Eso nos hace actuar con recelos, con miedos, con temores y desconfianzas, lo que nos anula aún más, y fácilmente pueden aflorar las envidias y rivalidades hacia los demás porque ellos sí son capaces de responder a las responsabilidades que se les han confiado. Y ya sabemos que cuando afloran las envidias nos podemos volver realmente destructores con los demás.
Tratando de leer con detenimiento y reflexionando un poquito sobre la parábola que hoy nos ha propuesto el evangelio, un poco de todo eso me parece ver en aquel a quien se le había confiado un talento y lleno de temores y desconfianzas lo enterró para no perderlo porque temía las exigencias de su amo. Sin embargo no supo ser exigente consigo mismo para salir de esa desconfianza que tenía en sí mismo quizá, o también de la abulia y pereza con que actuaba que no le hizo negociar o trabajar aquel talento que le había confiado.
Ya hemos escuchado el relato de la parábola que hemos meditado muchas veces. El hombre que marchaba de viaje y dejaba a sus empleados su bienes para que los administrasen en su ausencia. ‘A uno le dejo cinco talentos, a otro dos, y a otro uno, cada cual según su capacidad’. Ya hemos visto como dos de ellos sí supieron negociar aquellos talentos, pero el otro lleno de miedo y, como decíamos, de desconfianza en si mismo no fue capaz de hacerlos producir. Cada uno según su capacidad tenía que hacerlos producir. Es cierto que no todos tenemos las mismas cualidades, pero en cada uno de nosotros siempre hay unos valores que tenemos que saber desarrollar.

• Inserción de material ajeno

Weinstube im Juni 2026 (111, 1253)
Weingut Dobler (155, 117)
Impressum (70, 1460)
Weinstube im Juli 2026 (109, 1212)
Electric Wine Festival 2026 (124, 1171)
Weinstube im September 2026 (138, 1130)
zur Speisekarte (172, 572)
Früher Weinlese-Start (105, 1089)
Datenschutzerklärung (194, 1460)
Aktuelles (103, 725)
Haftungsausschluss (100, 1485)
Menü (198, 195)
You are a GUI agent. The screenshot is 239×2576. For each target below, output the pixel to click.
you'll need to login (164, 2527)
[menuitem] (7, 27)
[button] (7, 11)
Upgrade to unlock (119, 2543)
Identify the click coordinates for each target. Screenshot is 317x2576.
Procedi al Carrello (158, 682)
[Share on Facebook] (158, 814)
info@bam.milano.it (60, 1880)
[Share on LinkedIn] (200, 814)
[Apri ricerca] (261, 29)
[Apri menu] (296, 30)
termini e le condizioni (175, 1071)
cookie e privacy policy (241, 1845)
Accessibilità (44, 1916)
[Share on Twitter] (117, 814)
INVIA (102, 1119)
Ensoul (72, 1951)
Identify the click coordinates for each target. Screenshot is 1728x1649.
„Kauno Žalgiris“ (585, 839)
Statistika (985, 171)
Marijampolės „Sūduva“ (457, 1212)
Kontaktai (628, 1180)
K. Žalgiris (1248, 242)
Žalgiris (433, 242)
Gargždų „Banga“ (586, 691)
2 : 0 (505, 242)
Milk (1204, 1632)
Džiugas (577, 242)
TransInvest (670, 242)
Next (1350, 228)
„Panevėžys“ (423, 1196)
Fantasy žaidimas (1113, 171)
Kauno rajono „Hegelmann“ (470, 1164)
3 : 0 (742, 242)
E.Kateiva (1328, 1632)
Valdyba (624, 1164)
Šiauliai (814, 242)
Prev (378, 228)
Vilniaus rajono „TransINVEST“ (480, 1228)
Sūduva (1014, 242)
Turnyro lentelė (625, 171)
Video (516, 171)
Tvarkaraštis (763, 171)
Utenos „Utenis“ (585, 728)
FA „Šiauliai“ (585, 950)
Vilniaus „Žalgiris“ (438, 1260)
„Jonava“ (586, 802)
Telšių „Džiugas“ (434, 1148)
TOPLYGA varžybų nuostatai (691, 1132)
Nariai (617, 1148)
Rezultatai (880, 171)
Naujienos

Nunca tenemos por que acomplejarnos ni sentirnos en inferioridad, sino que cada uno hemos de saber desempañar esas responsabilidades que se nos han confiado. Con muchos complejos vivimos muchas veces en la vida y no sacamos a flote todo lo que somos capaces. Ya hemos comentado en días anteriores que cada uno ha de examinarse a sí mismo para conocerse de verdad y conocer sus cualidades y valores.
Como decíamos antes los recelos y las envidias son malos consejeros en la vida porque a la larga nos hundirán cada vez más y al final también terminaremos haciendo daño a los que están a nuestro lado. Y eso en cualquier etapa o en cualquier estado de la vida. Siempre hay algo bueno que nosotros podemos aportar a los demás, con lo que podemos colaborar para hacer que nuestro mundo sea mejor y también para hacer más felices a los que están a nuestro lado. Y haciendo felices a los otros seremos nosotros mucho más felices.
Como siempre cuando escuchamos y reflexionamos sobre el evangelio podemos hacer concordancias con otros textos que nos ayudan con su mensaje. Recordemos cómo Jesús valoró los dos reales que puso la viuda en el cepillo del templo, o cómo nos dice que si no sabemos ser fieles en lo pequeño no sabremos serlo en lo grande. El grano que se siempre para que produzca mucho fruto es una pequeña e insignificante semilla, como pueda ser el grano de trigo o el grano de mostaza, como nos enseña Jesús en las parábolas. Lo pequeño se hace grande. Lo que hacemos con amor aunque nos parezca insignificante puede ser semilla que transforme nuestro mundo.
No enterremos nuestro talento. No actuemos con desconfianza ni hacia los demás ni con nosotros mismos. Seamos exigentes con nosotros para que siempre actuemos con responsabilidad y seamos capaces de poner todos nuestros dones en beneficio también de los demás.